Furthermore, any of the software-based examples (comprising, for example, computer-executable instructions for causing a computer to perform any of the disclosed methods) can be uploaded, downloaded, or remotely accessed through a suitable communication means. Such suitable communication means include, for example, the Internet, the World Wide Web, an intranet, cable (including fiber optic cable), magnetic communications, electromagnetic communications (including RF, microwave, ultrasonic, and infrared communications), electronic communications, or other such communication means.

The disclosed methods, apparatuses, and systems are not to be construed as limiting in any way. Instead, the present disclosure is directed toward all novel and nonobvious features and aspects of the various disclosed examples, alone and in various combinations and subcombinations with one another. The disclosed methods, apparatuses, and systems are not limited to any specific aspect or feature or combination thereof, nor do the disclosed examples require that any one or more specific advantages be present or problems be solved.

Theories of operation, scientific principles, or other theoretical descriptions presented herein in reference to the apparatuses or methods of this disclosure have been provided for the purposes of better understanding and are not intended to be limiting in scope.

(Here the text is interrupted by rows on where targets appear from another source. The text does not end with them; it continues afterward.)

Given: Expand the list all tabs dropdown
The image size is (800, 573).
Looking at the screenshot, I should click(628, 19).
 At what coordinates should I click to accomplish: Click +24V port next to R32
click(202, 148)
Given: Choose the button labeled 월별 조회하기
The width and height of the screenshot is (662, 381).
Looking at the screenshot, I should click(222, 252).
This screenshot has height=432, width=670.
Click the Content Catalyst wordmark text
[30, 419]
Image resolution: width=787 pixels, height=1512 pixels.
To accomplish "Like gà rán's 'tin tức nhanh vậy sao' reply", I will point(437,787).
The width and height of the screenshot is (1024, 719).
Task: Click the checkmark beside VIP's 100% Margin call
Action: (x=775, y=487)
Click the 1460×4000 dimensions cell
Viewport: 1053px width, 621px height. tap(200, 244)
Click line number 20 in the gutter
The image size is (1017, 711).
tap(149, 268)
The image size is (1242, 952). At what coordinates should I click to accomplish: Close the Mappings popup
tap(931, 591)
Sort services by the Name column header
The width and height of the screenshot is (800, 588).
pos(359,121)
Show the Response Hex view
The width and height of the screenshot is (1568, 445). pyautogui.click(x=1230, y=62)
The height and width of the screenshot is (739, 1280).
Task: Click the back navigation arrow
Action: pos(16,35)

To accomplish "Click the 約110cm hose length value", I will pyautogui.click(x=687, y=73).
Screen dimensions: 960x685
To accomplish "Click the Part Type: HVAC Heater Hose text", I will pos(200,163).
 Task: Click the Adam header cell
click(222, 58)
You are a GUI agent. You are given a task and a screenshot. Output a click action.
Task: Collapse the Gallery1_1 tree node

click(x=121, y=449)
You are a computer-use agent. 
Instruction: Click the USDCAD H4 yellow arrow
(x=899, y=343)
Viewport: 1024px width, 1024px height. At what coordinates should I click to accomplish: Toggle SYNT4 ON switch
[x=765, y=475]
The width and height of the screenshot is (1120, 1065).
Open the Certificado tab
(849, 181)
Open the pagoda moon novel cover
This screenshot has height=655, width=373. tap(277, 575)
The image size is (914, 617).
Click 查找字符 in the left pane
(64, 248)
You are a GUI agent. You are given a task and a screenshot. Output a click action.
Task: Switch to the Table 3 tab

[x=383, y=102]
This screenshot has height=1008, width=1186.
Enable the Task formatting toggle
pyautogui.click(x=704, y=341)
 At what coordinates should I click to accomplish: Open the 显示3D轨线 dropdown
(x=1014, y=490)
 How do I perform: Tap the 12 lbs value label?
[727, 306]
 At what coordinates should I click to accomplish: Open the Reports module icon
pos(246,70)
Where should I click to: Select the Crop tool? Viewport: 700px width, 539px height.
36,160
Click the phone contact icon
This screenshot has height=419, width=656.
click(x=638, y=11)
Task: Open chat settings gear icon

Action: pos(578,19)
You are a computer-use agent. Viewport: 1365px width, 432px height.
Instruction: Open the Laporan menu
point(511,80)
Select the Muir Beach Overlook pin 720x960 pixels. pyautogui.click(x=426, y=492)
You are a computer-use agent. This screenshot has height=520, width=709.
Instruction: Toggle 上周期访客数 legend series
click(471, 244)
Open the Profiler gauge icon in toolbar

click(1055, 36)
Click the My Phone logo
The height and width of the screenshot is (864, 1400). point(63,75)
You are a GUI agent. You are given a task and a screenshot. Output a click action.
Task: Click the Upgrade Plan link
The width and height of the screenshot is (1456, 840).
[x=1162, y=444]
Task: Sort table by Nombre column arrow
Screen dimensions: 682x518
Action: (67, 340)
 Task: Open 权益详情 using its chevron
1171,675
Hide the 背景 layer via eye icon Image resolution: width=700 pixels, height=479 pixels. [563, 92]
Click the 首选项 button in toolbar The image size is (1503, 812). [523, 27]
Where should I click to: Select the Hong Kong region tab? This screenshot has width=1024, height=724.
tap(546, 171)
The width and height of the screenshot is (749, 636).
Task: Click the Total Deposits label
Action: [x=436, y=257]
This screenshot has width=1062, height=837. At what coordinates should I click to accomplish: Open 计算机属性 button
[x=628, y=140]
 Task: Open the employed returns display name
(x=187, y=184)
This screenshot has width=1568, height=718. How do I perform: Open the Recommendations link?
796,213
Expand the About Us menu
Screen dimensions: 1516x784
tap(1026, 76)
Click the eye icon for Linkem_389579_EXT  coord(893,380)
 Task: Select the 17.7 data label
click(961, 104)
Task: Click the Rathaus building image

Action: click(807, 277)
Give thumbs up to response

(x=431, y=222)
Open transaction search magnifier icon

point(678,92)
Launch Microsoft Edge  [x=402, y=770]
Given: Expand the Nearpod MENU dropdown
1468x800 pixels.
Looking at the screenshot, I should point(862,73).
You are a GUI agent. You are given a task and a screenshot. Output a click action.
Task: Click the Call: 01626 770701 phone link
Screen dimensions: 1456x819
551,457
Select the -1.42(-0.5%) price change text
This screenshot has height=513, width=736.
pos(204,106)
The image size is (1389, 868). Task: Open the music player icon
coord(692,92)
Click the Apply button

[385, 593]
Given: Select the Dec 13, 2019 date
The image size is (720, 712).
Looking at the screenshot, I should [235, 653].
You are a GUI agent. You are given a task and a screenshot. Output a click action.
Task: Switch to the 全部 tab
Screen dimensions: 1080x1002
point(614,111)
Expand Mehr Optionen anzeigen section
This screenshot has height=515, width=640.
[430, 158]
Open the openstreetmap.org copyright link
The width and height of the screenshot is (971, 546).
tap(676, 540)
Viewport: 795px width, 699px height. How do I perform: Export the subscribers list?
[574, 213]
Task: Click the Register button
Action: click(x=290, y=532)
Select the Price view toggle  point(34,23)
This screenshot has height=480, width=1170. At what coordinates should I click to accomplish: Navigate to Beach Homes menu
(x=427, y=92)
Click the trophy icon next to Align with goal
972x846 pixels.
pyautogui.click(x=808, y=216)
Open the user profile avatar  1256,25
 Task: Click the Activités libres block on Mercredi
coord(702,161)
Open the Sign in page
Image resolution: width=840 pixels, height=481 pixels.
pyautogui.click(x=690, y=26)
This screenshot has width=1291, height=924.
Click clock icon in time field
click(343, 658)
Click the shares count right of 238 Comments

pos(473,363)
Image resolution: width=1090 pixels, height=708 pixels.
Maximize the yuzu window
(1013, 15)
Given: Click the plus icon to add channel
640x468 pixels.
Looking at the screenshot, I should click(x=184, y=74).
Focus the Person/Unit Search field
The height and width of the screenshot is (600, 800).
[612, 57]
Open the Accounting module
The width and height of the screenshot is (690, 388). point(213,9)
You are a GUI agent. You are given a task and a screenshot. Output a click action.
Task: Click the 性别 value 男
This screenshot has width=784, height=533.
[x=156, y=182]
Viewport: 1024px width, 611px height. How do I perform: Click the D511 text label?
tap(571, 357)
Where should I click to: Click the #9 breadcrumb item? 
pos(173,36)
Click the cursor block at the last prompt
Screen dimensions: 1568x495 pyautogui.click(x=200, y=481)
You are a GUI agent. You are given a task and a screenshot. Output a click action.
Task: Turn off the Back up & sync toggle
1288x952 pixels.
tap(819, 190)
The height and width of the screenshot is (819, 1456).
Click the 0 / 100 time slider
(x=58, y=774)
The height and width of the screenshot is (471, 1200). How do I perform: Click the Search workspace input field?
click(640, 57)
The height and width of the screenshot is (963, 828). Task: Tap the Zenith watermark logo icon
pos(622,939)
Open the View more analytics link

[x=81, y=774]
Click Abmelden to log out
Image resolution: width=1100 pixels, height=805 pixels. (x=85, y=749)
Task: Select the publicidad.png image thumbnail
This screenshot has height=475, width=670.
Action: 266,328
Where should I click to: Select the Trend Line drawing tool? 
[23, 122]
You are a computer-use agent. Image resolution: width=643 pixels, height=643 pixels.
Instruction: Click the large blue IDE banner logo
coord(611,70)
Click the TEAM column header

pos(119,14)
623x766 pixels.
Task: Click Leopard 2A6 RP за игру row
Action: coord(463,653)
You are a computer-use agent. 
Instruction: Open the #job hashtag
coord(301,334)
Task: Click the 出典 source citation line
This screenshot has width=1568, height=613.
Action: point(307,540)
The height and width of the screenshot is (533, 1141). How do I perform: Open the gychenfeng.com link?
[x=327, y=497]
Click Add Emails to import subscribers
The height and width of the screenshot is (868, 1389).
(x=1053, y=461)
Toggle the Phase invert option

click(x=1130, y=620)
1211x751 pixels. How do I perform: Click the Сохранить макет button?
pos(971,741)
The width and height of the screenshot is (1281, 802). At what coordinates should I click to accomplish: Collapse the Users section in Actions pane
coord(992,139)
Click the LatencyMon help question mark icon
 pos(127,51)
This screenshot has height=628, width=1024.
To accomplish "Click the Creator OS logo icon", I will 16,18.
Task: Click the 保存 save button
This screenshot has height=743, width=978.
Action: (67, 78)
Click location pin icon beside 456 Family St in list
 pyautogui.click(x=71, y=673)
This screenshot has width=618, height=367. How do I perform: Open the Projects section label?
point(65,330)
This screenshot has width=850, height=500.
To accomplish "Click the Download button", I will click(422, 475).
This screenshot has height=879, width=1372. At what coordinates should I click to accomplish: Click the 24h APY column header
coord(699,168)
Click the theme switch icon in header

The apparatuses and methods in the appended claims are not limited to those apparatuses and methods that function in the manner described by such theories of operation.

The following claims are hereby incorporated in the detailed description, wherein each claim may stand on its own as a separate example. It should also be noted that although in the claims a dependent claim refers to a particular combination with one or more other claims, other examples may also include a combination of the dependent claim with the subject matter of any other dependent or independent claim. Such combinations are hereby explicitly proposed, unless it is stated in the individual case that a particular combination is not intended. Furthermore, features of a claim should also be included for any other independent claim, even if that claim is not directly defined as dependent on that other independent claim.